Ci furono molte feste, in quei corridoi larghissimi che, volendo, si prestavano a essere allestiti con lunghi tavoli fratini e imbanditi con garbo: un anno Franco Savorelli, il “conte delle pubbliche relazioni” che ha insegnato il mestiere a due generazioni, organizzò una cena di Natale al fatidico secondo piano, che aveva allestito con tendaggi, tovaglie rosse e il catering di Henri Chenot, all’epoca in fase di affermazione. Come riuscì a far arrivare la crème del settore in quella strada a dicembre è la prova definitiva del potere e del prestigio di cui godeva e anche della resilienza, termine che all’epoca non si usava, di quella casa editrice in cui erano entrate, salendo lo scalone per la firma, quasi tutte le penne più brillanti del paese. La Rizzoli iniziava finalmente a riprendersi dallo scandalo della P2 e dal periodo, ignoto ai più, in cui, a causa dell’incriminazione di quasi tutti gli amministratori, l’amministrazione e il controllo che gli stipendi dei giornalisti venissero pagati con regolarità erano stati sbrigati dal capo della divisione pubblicità, Eduardo Giliberti, che molti anni dopo, uscito dalla Mondadori, si sarebbe suicidato.
A cavallo fra gli Ottanta e gli anni di Tangentopoli, dalle carte dei magistrati era uscito un pozzo nero di 80 miliardi di lire, che erano stati utilizzati come argent de poche per le più svariate elargizioni: un miliardo era stato dirottato per la pubblicità sul Corriere della Sera della Dc e del Psi.
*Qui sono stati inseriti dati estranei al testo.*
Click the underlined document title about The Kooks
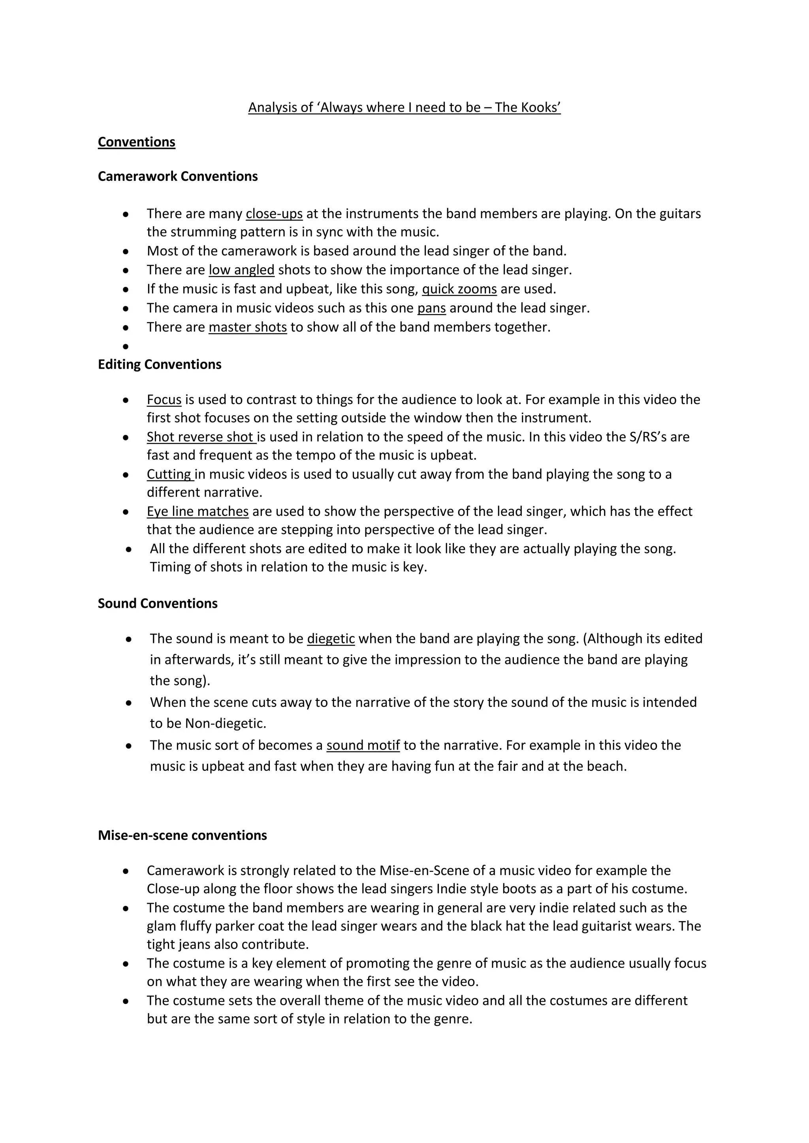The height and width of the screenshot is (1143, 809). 404,107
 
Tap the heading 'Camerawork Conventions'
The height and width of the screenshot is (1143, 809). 177,176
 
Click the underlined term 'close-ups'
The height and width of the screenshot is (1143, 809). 274,214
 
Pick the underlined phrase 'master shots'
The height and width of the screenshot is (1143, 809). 248,327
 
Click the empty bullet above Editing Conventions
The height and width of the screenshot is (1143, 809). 126,346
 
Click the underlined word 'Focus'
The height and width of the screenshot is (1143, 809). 164,399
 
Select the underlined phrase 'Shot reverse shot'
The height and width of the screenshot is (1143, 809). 200,437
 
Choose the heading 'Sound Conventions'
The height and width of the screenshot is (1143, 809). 158,603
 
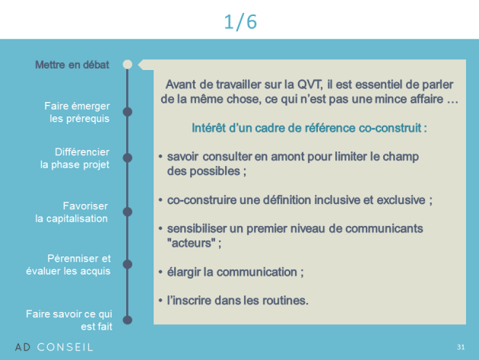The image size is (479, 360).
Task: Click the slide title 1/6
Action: tap(240, 22)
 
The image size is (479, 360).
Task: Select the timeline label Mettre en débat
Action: tap(72, 65)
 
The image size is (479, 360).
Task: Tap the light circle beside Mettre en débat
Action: tap(128, 64)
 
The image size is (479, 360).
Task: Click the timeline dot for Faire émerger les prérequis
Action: tap(128, 112)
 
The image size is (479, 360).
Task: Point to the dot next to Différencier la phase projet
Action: tap(128, 158)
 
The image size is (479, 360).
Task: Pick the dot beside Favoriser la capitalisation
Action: tap(128, 212)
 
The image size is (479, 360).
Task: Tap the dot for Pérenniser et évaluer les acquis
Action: tap(128, 264)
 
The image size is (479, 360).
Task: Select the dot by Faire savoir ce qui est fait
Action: tap(128, 320)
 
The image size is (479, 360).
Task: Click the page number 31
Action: tap(461, 347)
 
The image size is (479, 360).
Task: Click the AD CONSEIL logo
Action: tap(54, 347)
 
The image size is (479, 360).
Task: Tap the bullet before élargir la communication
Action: tap(160, 272)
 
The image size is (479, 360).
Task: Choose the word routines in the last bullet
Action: tap(284, 301)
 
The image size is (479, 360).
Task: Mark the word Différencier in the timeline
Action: tap(82, 152)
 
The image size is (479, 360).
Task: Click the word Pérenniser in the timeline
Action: tap(73, 259)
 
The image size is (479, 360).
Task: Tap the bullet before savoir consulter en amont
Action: tap(160, 156)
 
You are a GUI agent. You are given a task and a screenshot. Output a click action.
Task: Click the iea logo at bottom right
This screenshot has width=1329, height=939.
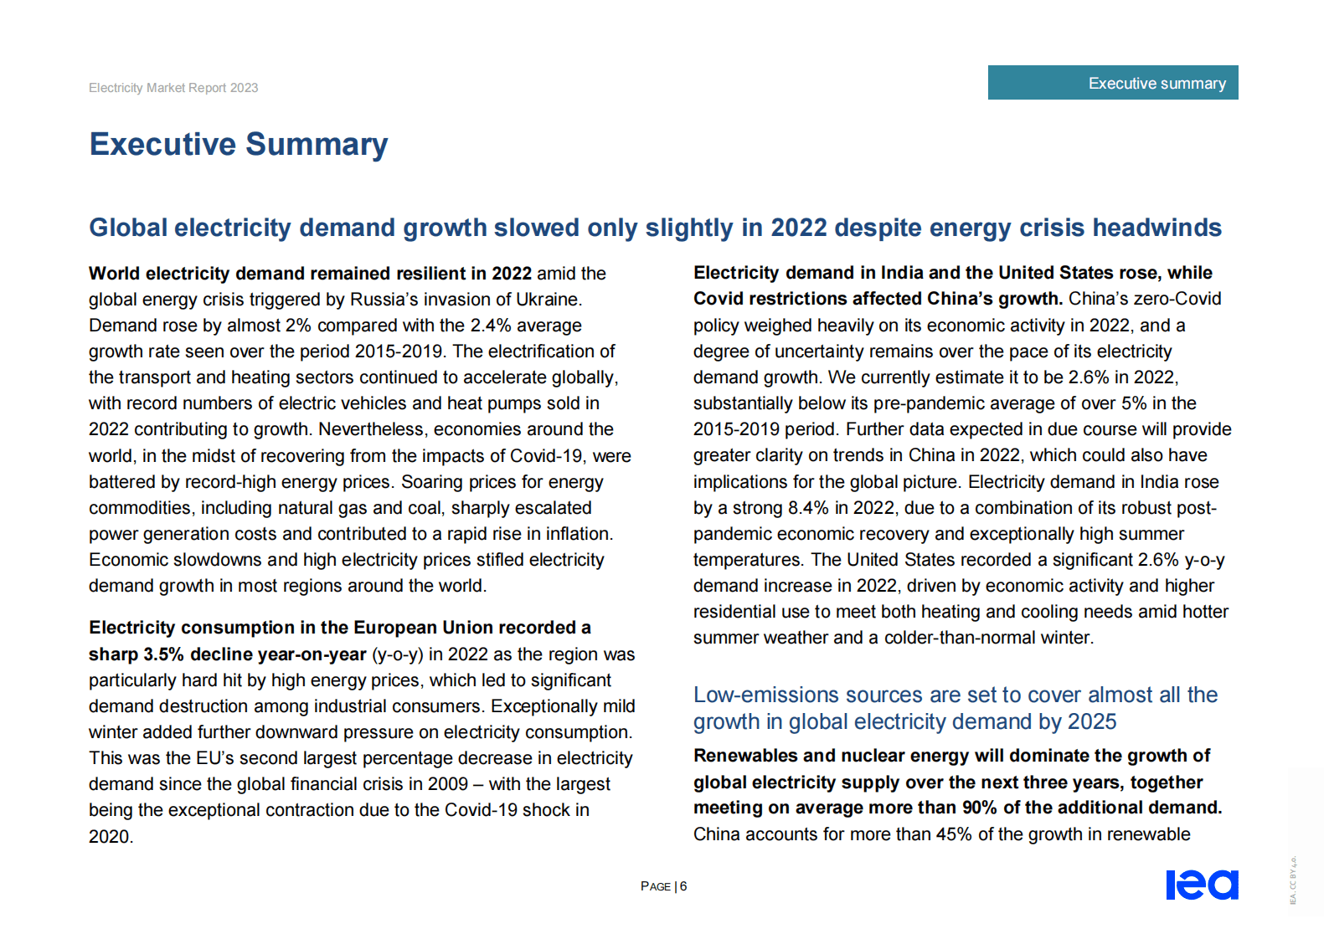pos(1202,885)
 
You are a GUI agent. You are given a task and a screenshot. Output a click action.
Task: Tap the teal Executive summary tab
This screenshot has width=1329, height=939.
pos(1113,83)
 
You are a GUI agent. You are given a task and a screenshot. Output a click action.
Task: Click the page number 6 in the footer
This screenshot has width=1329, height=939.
pos(683,886)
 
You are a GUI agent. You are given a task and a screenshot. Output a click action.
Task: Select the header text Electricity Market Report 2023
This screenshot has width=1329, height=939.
pos(173,88)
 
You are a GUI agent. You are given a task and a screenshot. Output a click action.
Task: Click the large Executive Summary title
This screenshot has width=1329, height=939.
pos(239,145)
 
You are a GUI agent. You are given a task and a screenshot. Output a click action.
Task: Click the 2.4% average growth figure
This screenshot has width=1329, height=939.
pos(491,326)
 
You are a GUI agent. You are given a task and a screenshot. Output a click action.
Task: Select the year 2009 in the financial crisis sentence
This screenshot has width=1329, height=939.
pos(447,784)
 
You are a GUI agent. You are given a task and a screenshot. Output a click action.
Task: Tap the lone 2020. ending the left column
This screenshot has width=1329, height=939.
pos(111,837)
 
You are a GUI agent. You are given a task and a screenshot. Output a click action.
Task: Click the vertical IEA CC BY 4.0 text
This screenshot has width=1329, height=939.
pos(1292,880)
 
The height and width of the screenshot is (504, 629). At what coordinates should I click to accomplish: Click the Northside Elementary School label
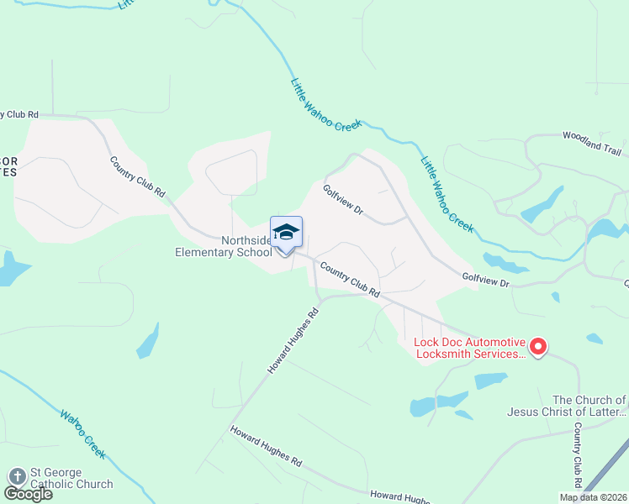point(223,246)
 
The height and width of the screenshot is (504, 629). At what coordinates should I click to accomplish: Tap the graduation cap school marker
point(286,233)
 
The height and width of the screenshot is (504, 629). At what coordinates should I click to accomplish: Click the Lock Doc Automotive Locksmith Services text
point(469,348)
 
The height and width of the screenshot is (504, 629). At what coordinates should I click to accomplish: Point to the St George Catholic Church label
point(71,478)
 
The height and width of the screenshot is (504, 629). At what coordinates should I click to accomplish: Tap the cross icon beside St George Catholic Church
point(17,476)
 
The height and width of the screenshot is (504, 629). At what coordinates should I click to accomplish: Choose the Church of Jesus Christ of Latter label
point(566,406)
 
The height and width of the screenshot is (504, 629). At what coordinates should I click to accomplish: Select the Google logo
point(28,494)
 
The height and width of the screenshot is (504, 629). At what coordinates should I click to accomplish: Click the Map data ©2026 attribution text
point(592,497)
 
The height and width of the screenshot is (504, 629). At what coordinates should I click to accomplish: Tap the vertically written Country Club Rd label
point(579,454)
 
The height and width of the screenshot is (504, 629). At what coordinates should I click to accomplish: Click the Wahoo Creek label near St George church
point(83,433)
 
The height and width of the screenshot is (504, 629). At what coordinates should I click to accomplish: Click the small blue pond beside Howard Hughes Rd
point(148,341)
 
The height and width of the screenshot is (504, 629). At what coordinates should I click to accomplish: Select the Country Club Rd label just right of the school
point(349,281)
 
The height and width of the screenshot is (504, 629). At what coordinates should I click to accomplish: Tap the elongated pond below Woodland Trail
point(542,206)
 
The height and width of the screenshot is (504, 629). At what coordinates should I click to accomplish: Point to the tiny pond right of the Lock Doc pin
point(594,339)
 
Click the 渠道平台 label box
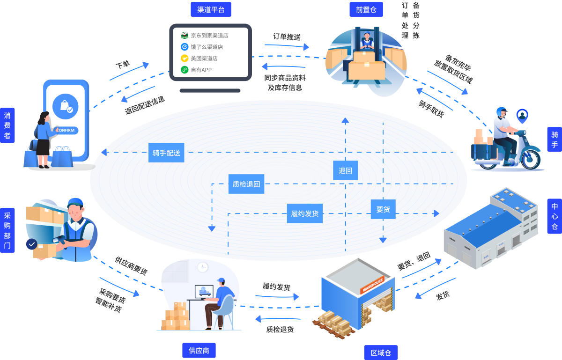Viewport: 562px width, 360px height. [211, 9]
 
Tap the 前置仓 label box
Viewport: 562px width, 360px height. [366, 9]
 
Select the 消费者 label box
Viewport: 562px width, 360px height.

Cento milioni erano stati consegnati personalmente da Angelo Rizzoli, il nipote del fondatore che da quella storiaccia non si sarebbe mai più ripreso, perdendovi contestualmente l’azienda, a Claudio Martelli come contributo alla rivista Critica Sociale. Centosettanta milioni, il particolare colpì molto l’opinione pubblica, erano andati per le fotografie di Papa Wojtyla in costume da bagno nella piscina di Castelgandolfo, firmate da Roberta Hidalgo e che vennero ritrovate negli originali in pellicola solo nel 2014 grazie al lascito di un collezionista romano. Adesso che una foto media su un periodico viene pagata 80 euro a tre mesi, qualche vecchio membro dell’aristocrazia Rizzoli non se l’è sentita più e ha chiesto il prepensionamento.